Plano prevê prioridade para mulheres em ações de proteção social, qualificação, empreendedorismo e autonomia financeira
As mulheres chefes de família terão prioridade nas políticas de proteção social e geração de renda propostas pelo candidato ao Governo do Amazonas, Omar Aziz (PSD). Segundo o diagnóstico utilizado em seu plano de governo, elas representam 86,35% dos responsáveis familiares inscritos no Cadastro Único (CadÚnico) no Estado.
A proposta combina transferência de renda, qualificação profissional, acesso ao crédito e incentivo ao empreendedorismo. O objetivo, segundo Omar, é garantir proteção às famílias em situação de vulnerabilidade e, ao mesmo tempo, criar alternativas para ampliar a renda das mulheres.
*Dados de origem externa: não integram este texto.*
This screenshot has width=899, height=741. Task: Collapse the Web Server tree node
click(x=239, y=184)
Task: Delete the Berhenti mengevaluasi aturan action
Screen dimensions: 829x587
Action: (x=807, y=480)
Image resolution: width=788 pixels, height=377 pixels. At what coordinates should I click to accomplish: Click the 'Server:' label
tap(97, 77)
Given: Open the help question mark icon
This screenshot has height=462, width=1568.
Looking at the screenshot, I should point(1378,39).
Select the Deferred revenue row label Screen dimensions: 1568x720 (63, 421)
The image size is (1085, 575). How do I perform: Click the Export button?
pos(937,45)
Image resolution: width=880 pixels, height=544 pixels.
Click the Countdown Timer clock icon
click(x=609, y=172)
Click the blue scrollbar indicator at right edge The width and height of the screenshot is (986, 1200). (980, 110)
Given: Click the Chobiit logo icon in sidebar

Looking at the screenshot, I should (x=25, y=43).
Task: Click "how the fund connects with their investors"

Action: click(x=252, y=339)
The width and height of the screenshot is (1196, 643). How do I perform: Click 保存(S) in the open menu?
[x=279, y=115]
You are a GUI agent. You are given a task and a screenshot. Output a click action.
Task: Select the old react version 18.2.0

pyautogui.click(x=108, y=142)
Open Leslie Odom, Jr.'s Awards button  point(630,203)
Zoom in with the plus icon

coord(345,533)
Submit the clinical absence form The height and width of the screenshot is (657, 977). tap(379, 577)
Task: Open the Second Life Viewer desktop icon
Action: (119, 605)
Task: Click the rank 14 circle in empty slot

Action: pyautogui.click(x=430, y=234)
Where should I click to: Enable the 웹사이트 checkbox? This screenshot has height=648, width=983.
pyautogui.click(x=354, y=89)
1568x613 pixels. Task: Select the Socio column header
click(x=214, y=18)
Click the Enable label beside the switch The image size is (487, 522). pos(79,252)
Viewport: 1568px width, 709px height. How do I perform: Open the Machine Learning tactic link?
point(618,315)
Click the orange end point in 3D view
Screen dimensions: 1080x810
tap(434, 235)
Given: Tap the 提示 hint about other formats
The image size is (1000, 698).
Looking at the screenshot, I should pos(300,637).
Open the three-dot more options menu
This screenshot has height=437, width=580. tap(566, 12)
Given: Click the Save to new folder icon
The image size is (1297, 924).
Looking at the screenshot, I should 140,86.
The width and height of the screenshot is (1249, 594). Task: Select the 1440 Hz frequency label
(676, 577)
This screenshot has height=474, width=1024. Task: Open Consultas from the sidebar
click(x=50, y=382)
“Ao proteger as famílias, a transferência de renda também impulsiona a economia local. A lógica é fazer com que o recurso destinado às chefes de família vulneráveis circule, enquanto políticas de inclusão produtiva criam alternativas para ampliar a renda própria dessas mulheres”, afirmou.
O plano considera uma base de 1.062.743 famílias cadastradas no CadÚnico, reunindo 2.681.798 pessoas. Também prevê o Cadastro para Todos, com busca ativa, visitas domiciliares, barcos sociais e CRAS volantes para localizar famílias de baixa renda que ainda não conseguem acessar políticas públicas, especialmente em comunidades do interior.
Crédito para mulheres
Na geração de renda, uma das propostas é o Mulheres que Empreendem, que prevê a ampliação do Crédito Rosa para os 62 municípios do Amazonas, em cooperação com a Agência de Fomento do Estado do Amazonas (Afeam).
A meta estabelecida no plano é alcançar 3 mil novas beneficiárias por ano. Além da concessão do crédito, a proposta prevê acompanhamento da evolução da renda das mulheres atendidas.
Omar defende que o CadÚnico seja utilizado não apenas para identificar quem necessita de assistência, mas também para direcionar políticas de qualificação, crédito e empreendedorismo.
“Vamos combinar proteção imediata com mecanismos permanentes de inclusão, usando o CadÚnico para identificar vulnerabilidades e direcionar políticas capazes de ampliar a autonomia das chefes de família em todo o Amazonas”, afirmou.